Brief Encounter With ... Oliver Birch

Date: 3 December 2012

West Yorkshire Playhouse’s children’s show in the Courtyard Theatre is, for the seventh successive year, the work of writer Mike Kenny and director Gail McIntyre. Sleeping Beauty is, as usual, an adaptation of the sort of folk tale that often appears in the form of pantomime at this time of year, following on at the Playhouse from Aladdin and Jack and the Beanstalk. But these productions are definitely not pantomimes, but children’s theatre, as Oliver Birch emphasises.

Oliver Birch is co-Artistic Director of en masse, a theatre company for children and young people which produces original work, written and composed by Oliver, directed by Amy Leach. Founded in 2002 for a visit to the Edinburgh Festival, en masse picked up two Fringe First awards and is still going strong, though with plenty of time off between projects for Oliver to pursue his free-lance career as actor/composer. And that’s what brings him to West Yorkshire Playhouse for the second year running to work on the Christmas play. His enthusiasm for Sleeping Beauty is immediately evident:

Jack and the Beanstalk was great, but this one is better. The format, traverse not end on, suits Mike and Gail’s style better. Their work is inclusive – it’s all about the audience being involved in the story. The story has more to it than Jack and the Beanstalk – more dark moments, more beautiful moments, more moments of mystery and atmosphere. And we’ve got a cracking cast.”
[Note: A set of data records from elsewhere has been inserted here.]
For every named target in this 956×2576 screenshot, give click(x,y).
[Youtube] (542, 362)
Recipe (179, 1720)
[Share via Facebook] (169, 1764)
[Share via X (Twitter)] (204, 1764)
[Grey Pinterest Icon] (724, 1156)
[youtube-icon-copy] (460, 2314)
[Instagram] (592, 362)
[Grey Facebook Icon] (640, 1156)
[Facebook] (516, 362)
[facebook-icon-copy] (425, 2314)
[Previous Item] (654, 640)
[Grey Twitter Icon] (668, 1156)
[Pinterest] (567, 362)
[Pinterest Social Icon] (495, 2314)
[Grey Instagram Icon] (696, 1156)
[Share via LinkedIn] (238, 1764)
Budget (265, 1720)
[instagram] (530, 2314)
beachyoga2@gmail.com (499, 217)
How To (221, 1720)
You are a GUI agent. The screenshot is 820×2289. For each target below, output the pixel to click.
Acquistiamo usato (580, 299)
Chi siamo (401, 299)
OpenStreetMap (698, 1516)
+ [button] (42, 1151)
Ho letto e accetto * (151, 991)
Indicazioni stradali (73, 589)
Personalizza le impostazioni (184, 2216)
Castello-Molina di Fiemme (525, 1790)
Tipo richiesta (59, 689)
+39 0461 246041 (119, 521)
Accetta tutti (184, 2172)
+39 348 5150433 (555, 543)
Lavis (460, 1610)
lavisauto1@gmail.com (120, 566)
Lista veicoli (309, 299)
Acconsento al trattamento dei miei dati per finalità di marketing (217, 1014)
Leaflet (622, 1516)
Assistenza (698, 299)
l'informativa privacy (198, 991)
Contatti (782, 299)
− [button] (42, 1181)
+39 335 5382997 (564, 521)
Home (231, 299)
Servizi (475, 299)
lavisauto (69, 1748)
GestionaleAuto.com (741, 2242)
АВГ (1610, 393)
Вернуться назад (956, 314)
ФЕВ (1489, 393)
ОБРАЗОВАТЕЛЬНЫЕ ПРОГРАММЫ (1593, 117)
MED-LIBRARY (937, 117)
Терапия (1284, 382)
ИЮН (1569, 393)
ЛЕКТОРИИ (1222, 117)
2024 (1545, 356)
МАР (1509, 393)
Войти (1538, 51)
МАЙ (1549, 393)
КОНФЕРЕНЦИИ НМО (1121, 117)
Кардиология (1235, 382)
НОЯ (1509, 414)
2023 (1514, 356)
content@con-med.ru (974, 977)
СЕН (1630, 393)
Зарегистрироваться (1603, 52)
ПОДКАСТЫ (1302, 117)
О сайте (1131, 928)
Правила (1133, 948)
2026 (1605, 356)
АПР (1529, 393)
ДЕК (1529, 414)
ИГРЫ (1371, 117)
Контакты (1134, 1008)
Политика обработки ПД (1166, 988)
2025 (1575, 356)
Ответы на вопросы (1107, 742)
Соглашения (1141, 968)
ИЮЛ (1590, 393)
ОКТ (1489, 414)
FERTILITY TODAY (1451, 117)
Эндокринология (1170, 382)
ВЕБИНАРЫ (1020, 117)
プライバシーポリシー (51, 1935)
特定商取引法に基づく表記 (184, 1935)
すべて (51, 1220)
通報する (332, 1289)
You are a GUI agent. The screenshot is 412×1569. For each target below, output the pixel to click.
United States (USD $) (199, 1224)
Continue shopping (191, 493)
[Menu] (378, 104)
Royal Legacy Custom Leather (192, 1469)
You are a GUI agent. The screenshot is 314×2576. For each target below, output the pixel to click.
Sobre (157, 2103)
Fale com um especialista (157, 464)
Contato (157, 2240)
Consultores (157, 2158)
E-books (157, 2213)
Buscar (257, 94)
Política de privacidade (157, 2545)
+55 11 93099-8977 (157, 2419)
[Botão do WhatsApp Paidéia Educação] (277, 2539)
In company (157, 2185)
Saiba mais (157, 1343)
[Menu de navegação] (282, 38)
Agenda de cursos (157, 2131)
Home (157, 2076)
One specific area in which the current cast excels is the number of talented actor/musicians. Two of the cast are graduates of the dedicated actor/musician course at Rose Bruford College and Oliver responds to my question about his brief as composer by expressing his delight in the cast’s musical abilities:

“When I did Jack and the Beanstalk, I’d seen Aladdin and so I knew the sort of music Ivan Stott had done before me. We didn’t have so many great actor/musicians as we have this year. We had a piano on stage because we needed an instrument that could fill the space when there were lots of characters on stage. There’s no piano this year and my brief is simple: write catchy songs and underscore the action to create atmosphere. Between the five actors we’ve got guitar, mandolin, bass guitar, drum kit on a pram, tubular bells, two accordions, flute. Four of the five of us play bass guitar in different songs, we have an amazing percussionist who plays everything – and everyone sings!”

As for the script, when I mention that Mike Kenny is the dominant figure in children’s theatre in Yorkshire, with plays running at both Leeds and Sheffield, Oliver reminds me that he is reputed to be the most performed children’s playwright in the world and is ready to explain why he’s so good:

“He has such an instinctive understanding of how children see the world. The scripts are very spare, don’t explain much, they don’t over-talk. You get very distinct story-telling and the stories are simple and funny and fast. They don’t pander to children, they don’t over-complicate, they talk directly to children – and I don’t think many children’s writers do that.”

Mike Kenny’s plays typically preserve the essence of the story while offering an original way into it. So what is his special take on Sleeping Beauty?

“These shows are story-telling shows, so you start with characters who are outside the story who tell it – like the chickens last year. This year the five of us are playing nannas and it has a sort of Russian flavour. It was inspired by the Eurovision Song Contest, the Russian entry, with the Babushkas. It’s the Nannas looking after the baby, very warm and twittery and funny, and then they tell the story.”

It sounds like fun and, as Oliver suggests, unlike pantomime where adults and children laugh at different elements (often weighted too much towards grown-ups), part of the magic of the Mike Kenny-Gail McIntyre plays is that the different generations share the enjoyment of the same things.

Sleeping Beauty premieres on 7 December and runs until 19 January, 2013.